Источник: Аристов Н. Я. Об историческом значении русских разбойничьих песен («Филологические записки», Воронеж, 1875);

9. Тюремная община

Из истории как российских, так и сибирских острогов видно, что жизнь здесь давным-давно течет помимо официального, основанного на букве, устава. Общинная жизнь острога проложила себе новое русло, и крепко утвердилось в нем. Уставы остаются сами по себе, а жизнь течет сама по себе, так что между ними часто нет ничего общего. Как сложилось это самостоятельное арестантское житье и какую роль в этой перемене играло острожное начальство? — такие вопросы я задавал себе долго, до тех пор, пока не понял, что в остроге никаких уставов и никакого начальства нет, кроме «острожной общины», вполне подчинившей себе жизнь отдельной личности. Союз арестантов возникал в каждом месте заключения, обусловленный одинаковостью положения преступников, потребностью самозащиты и достижения разных льгот. Каждый входивший в острог преступник примыкал к корпорации таких же несчастных, как и он сам. Постепенно ориентируясь в новой среде, связывая себя с интересами и жизнью острога, он невольно делался из обыкновенного гражданина, крестьянина, мещанина или солдата арестантом, т. е. членом острожной семьи. В остроге он находил себе новую среду, где встречал сочувствие своему горю, приобретал друзей, помощников и учителей; скоро он отрекался от всякого другого общества, кроме острожного, и беззаветно отдавался своим новым братьям и союзникам. Еще теснее связь и союз арестантский скреплялся в сибирских острогах, наполненных ссыльно-каторжными и бродягами: такие люди чувствовали еще больше солидарности; их взаимные интересы были еще прочнее: они были уже кастой или сословием в среде других людей. Для них острог становился центром жизни, местом сбора, исходным и конечным пунктом жизни; для одних — он был гаванью, где они отдыхали от побегов, для других, — тяжких преступников, — вечным жилищем, для третьих — местом, где они перебывают за преступления десятки раз.
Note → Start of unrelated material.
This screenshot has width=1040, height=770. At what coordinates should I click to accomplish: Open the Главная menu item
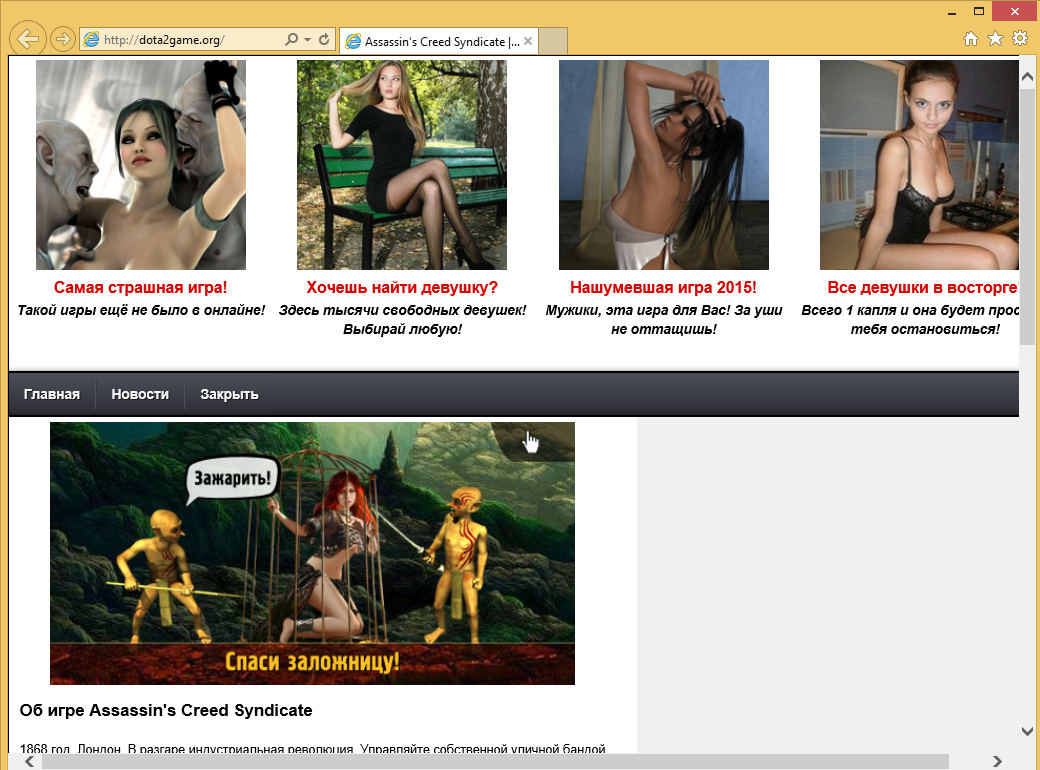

Как ни печально положение людей, осужденных на безвыходное заключение в тюрьме, но такой жизнью у нас жили тысячи бродячего и ссыльного люда, все-таки предпочитавшего острог голодной смерти. Понятно поэтому, что эти люди, проводя здесь целые года, переживая из поколения в поколение, должны были теснее сплотиться, создать себе свою собственную, более свободную жизнь, выступившую из тесных рамок казенного устава. Так устроился арестантский союз.



Путем долгой и опасной борьбы сложилась арестантская община и сформировала условия, нравы и обычаи своей жизни. Она подчинила все своей воле и стала полновластным хозяином острога. Затем она установила известные отношения между членами своего общества, гарантирующие как права отдельной личности, так и управление общественными делами. Таким образом, временный союз, вызванный борьбой с подневольным и горьким житьем, превратился в организованную общину, которая создала себе самоуправление, свое законодательство, свое хозяйство и развилась в стройные определенные формы со своеобразным общественным типом. Установление общественных законов на началах справедливости и обоюдных выгод казалось бы невозможным в среде нравственно падших людей, а между тем тут есть и чувство справедливости, и глубокое сострадание к ближнему. Но еще поразительнее самый строй этой общины, основанный на строгой равноправности и взаимности. Творцом ее был русский простолюдин, поэтому в складе ее отразился тот же дух общинной жизни, каким отличается русский народ во всех сферах своей деятельности, когда он действует самобытно. Состав этой общины и дух социального интереса, поглощение ею личности, остроумные общинные установления, равномерное распределение прав, обязанностей и повинностей, — все в ней носит печать народного таланта и миросозерцания. В этом случае она есть такое же порождение русской жизни, как артель, крестьянская община, мир, вече, казацкие круги и другие подобные явления.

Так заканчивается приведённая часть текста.